## Assignment:
Write out the records once more, exactly as given.

## Supplied data:
┄┄┄┄┄┄┄┄┄┄┄┄┄┄┄┄┄┄┄┄
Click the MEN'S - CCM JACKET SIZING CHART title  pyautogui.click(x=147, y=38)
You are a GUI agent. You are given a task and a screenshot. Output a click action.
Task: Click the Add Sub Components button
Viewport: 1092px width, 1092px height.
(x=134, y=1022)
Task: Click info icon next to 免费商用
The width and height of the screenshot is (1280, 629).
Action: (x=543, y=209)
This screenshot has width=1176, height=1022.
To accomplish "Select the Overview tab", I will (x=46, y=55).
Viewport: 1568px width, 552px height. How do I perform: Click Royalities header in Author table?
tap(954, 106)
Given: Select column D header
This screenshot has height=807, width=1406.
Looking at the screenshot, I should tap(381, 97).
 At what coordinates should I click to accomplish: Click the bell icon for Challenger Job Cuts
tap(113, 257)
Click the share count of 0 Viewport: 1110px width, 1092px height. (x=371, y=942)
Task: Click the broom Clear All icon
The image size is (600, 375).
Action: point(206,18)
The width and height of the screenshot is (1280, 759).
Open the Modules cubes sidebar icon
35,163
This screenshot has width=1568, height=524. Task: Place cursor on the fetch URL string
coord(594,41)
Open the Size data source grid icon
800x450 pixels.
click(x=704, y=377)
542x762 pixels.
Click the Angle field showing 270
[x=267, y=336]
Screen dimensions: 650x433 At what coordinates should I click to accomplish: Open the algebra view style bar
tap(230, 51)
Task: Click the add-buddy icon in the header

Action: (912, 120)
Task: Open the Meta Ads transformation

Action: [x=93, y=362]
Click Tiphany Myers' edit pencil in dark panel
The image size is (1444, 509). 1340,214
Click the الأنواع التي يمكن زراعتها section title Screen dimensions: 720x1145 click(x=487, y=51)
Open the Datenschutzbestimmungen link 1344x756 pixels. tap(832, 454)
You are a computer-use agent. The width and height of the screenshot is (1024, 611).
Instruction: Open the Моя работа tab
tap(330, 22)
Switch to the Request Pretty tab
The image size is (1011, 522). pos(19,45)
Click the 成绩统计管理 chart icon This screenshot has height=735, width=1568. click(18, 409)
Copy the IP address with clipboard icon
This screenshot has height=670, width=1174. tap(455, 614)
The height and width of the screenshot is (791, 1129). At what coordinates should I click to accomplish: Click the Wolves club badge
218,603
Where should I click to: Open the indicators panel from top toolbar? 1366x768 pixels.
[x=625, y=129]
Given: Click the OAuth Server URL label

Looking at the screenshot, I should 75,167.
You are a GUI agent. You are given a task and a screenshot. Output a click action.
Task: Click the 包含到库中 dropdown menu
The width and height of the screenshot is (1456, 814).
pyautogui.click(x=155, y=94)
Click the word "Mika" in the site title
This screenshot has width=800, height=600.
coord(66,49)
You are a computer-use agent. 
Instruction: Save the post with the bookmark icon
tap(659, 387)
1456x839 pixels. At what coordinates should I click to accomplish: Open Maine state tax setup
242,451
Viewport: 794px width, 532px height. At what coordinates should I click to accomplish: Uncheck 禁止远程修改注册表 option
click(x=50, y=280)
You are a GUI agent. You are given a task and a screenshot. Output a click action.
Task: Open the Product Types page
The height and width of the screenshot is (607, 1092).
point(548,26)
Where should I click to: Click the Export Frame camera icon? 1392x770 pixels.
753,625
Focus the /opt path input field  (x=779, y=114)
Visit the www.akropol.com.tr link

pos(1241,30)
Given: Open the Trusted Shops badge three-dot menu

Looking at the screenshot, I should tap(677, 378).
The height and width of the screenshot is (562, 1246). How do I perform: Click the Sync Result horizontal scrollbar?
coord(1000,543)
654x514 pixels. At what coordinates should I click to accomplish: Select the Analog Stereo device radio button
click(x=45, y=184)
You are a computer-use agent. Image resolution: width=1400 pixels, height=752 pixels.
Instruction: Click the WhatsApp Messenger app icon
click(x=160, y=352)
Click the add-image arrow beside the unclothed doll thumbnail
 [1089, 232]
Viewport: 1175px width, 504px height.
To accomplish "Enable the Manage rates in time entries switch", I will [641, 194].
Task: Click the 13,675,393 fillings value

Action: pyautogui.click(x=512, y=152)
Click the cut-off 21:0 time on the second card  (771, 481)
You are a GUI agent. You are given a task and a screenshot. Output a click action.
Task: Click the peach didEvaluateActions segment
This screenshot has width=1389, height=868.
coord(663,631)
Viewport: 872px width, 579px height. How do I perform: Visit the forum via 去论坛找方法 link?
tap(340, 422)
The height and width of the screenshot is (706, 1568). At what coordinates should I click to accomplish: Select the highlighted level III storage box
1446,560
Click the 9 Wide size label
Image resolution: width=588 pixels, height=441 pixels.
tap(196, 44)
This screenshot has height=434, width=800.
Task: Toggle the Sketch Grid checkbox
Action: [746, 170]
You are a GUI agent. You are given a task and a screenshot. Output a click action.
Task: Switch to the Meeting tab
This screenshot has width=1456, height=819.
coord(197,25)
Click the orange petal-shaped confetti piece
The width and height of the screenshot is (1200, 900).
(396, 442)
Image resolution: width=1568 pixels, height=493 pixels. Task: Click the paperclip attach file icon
┄┄┄┄┄┄┄┄┄┄┄┄┄┄┄┄┄┄┄┄
## Answer space:
Click the MEN'S - CCM JACKET SIZING CHART title  pyautogui.click(x=147, y=38)
You are a GUI agent. You are given a task and a screenshot. Output a click action.
Task: Click the Add Sub Components button
Viewport: 1092px width, 1092px height.
(x=134, y=1022)
Task: Click info icon next to 免费商用
The width and height of the screenshot is (1280, 629).
Action: (x=543, y=209)
This screenshot has width=1176, height=1022.
To accomplish "Select the Overview tab", I will (x=46, y=55).
Viewport: 1568px width, 552px height. How do I perform: Click Royalities header in Author table?
tap(954, 106)
Given: Select column D header
This screenshot has height=807, width=1406.
Looking at the screenshot, I should tap(381, 97).
 At what coordinates should I click to accomplish: Click the bell icon for Challenger Job Cuts
tap(113, 257)
Click the share count of 0 Viewport: 1110px width, 1092px height. (x=371, y=942)
Task: Click the broom Clear All icon
The image size is (600, 375).
Action: point(206,18)
The width and height of the screenshot is (1280, 759).
Open the Modules cubes sidebar icon
35,163
This screenshot has width=1568, height=524. Task: Place cursor on the fetch URL string
coord(594,41)
Open the Size data source grid icon
800x450 pixels.
click(x=704, y=377)
542x762 pixels.
Click the Angle field showing 270
[x=267, y=336]
Screen dimensions: 650x433 At what coordinates should I click to accomplish: Open the algebra view style bar
tap(230, 51)
Task: Click the add-buddy icon in the header

Action: (912, 120)
Task: Open the Meta Ads transformation

Action: [x=93, y=362]
Click Tiphany Myers' edit pencil in dark panel
The image size is (1444, 509). 1340,214
Click the الأنواع التي يمكن زراعتها section title Screen dimensions: 720x1145 click(x=487, y=51)
Open the Datenschutzbestimmungen link 1344x756 pixels. tap(832, 454)
You are a computer-use agent. The width and height of the screenshot is (1024, 611).
Instruction: Open the Моя работа tab
tap(330, 22)
Switch to the Request Pretty tab
The image size is (1011, 522). pos(19,45)
Click the 成绩统计管理 chart icon This screenshot has height=735, width=1568. click(18, 409)
Copy the IP address with clipboard icon
This screenshot has height=670, width=1174. tap(455, 614)
The height and width of the screenshot is (791, 1129). At what coordinates should I click to accomplish: Click the Wolves club badge
218,603
Where should I click to: Open the indicators panel from top toolbar? 1366x768 pixels.
[x=625, y=129]
Given: Click the OAuth Server URL label

Looking at the screenshot, I should 75,167.
You are a GUI agent. You are given a task and a screenshot. Output a click action.
Task: Click the 包含到库中 dropdown menu
The width and height of the screenshot is (1456, 814).
pyautogui.click(x=155, y=94)
Click the word "Mika" in the site title
This screenshot has width=800, height=600.
coord(66,49)
You are a computer-use agent. 
Instruction: Save the post with the bookmark icon
tap(659, 387)
1456x839 pixels. At what coordinates should I click to accomplish: Open Maine state tax setup
242,451
Viewport: 794px width, 532px height. At what coordinates should I click to accomplish: Uncheck 禁止远程修改注册表 option
click(x=50, y=280)
You are a GUI agent. You are given a task and a screenshot. Output a click action.
Task: Open the Product Types page
The height and width of the screenshot is (607, 1092).
point(548,26)
Where should I click to: Click the Export Frame camera icon? 1392x770 pixels.
753,625
Focus the /opt path input field  (x=779, y=114)
Visit the www.akropol.com.tr link

pos(1241,30)
Given: Open the Trusted Shops badge three-dot menu

Looking at the screenshot, I should tap(677, 378).
The height and width of the screenshot is (562, 1246). How do I perform: Click the Sync Result horizontal scrollbar?
coord(1000,543)
654x514 pixels. At what coordinates should I click to accomplish: Select the Analog Stereo device radio button
click(x=45, y=184)
You are a computer-use agent. Image resolution: width=1400 pixels, height=752 pixels.
Instruction: Click the WhatsApp Messenger app icon
click(x=160, y=352)
Click the add-image arrow beside the unclothed doll thumbnail
 [1089, 232]
Viewport: 1175px width, 504px height.
To accomplish "Enable the Manage rates in time entries switch", I will [641, 194].
Task: Click the 13,675,393 fillings value

Action: pyautogui.click(x=512, y=152)
Click the cut-off 21:0 time on the second card  (771, 481)
You are a GUI agent. You are given a task and a screenshot. Output a click action.
Task: Click the peach didEvaluateActions segment
This screenshot has width=1389, height=868.
coord(663,631)
Viewport: 872px width, 579px height. How do I perform: Visit the forum via 去论坛找方法 link?
tap(340, 422)
The height and width of the screenshot is (706, 1568). At what coordinates should I click to accomplish: Select the highlighted level III storage box
1446,560
Click the 9 Wide size label
Image resolution: width=588 pixels, height=441 pixels.
tap(196, 44)
This screenshot has height=434, width=800.
Task: Toggle the Sketch Grid checkbox
Action: [746, 170]
You are a GUI agent. You are given a task and a screenshot. Output a click action.
Task: Switch to the Meeting tab
This screenshot has width=1456, height=819.
coord(197,25)
Click the orange petal-shaped confetti piece
The width and height of the screenshot is (1200, 900).
(396, 442)
Image resolution: width=1568 pixels, height=493 pixels. Task: Click the paperclip attach file icon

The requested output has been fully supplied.